Local and state officials celebrated the announcement of the grant, which will be dedicated to the city’s Healthy Start Program. The program, which began in 1997, serves women and their babies in New Haven and aims to lower the city’s high infant mortality rate. It is one of 87 programs nationwide to successfully compete for the $65 million total federal aid given by the U.S. Department of Health & Human Services to reduce high infant mortality rates and improve maternal care in high risk communities.

“This news of sustained viability from the five-year federal grant is in fact joyous news,” said Mayor Toni Harp. “I believe deeply that those in public service have a special obligation to those at the start of life, those in the latter stages of life and those who remain vulnerable in between.”

Also in attendance were Congresswoman Rosa DeLauro, William Ginsberg, president and CEO of The Community Foundation and Ken Harris, director of the New Haven Healthy Start Program.

Harp also pointed out the program’s role as a pioneer in the community. The Healthy Start Program was one of the first resources in the city to offer prenatal and prenatal care aiming to lower the infant mortality rate and has been a model for many other similar projects, Harp said.

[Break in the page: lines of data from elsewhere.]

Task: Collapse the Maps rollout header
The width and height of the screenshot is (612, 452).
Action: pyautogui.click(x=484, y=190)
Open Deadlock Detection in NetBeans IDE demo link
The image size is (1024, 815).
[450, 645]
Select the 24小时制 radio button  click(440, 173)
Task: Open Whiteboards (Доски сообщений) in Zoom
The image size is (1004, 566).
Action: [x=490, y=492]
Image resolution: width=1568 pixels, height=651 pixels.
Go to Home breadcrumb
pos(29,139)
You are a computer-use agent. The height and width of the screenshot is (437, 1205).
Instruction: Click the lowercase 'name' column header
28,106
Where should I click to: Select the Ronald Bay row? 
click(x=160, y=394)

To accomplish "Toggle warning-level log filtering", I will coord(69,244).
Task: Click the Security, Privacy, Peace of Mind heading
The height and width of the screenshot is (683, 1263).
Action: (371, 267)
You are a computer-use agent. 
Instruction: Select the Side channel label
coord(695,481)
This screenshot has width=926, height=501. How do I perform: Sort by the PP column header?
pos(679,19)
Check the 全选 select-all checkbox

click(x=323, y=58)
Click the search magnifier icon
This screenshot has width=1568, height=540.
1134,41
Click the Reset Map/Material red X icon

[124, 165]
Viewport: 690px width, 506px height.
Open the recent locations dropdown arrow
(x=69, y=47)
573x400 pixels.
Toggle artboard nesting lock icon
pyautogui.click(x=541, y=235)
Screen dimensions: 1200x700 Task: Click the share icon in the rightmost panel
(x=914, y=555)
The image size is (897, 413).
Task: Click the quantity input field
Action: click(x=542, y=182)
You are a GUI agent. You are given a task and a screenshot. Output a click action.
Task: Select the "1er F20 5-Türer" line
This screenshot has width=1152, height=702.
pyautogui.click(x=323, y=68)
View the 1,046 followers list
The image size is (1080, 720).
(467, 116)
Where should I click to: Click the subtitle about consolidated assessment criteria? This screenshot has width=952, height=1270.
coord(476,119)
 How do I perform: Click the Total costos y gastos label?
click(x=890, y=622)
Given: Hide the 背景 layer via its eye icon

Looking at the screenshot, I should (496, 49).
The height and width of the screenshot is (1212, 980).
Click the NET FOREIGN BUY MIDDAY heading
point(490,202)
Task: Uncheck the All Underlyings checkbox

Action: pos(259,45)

Data provided by The Community Foundation reveals both how much progress the city has made and the challenges it still faces.

Since 1997, the Healthy Start has received federal grants totaling $16.9 million and has served nearly 16,000 participants, more than 8,000 of them infants. The overall infant mortality rate among program participants from 2005 to 2009 is 3.7 deaths per 1,000 live births, while the 2003 to 2009 rate for the city as a whole — including participants and non-participants — was 12.1 deaths per 1,000 live births.

According to the Central Intelligence Agency’s website, the nationwide average is 6.17 per 1000 live births, nearly half New Haven’s average rate.

Race and ethnicity also affect the infant mortality rate. In 2006–2010, the infant death rate among babies of African-American women was above 30 per 1000 births, compared to 13.6 of Hispanic, and 10.6 of white women. As a result, the program focuses greatly on supporting the African-American community and aims to eradicate the disparity among different ethnicities.

“The data that flags the difference in infant mortality rates between the city and the suburb, different areas in the city, different races, and ethnicities define a continued challenge in this community,” Ginsberg said. “The challenge persists in New Haven and the commitment persists.”

A new focus for the project moving forward is the support and collaboration with men and fathers and to include them in the process of childbirth and early stages of infancy, Harris said.

This is the first time since the project’s inception that it has to compete for federal funds, DeLauro said. She added that it “speaks volumes” about the work of the New Haven Healthy Start program that it successfully received the grant. The New Haven Healthy Start program not only achieved close to its target sum of $5.7 million, but it did so against the national trend. The total federal aid allocated was $65 million, compared to $100 million in previous years, signaling a drop of around 33 percent.

The New Haven branch received a 25 percent increase in its grant reward.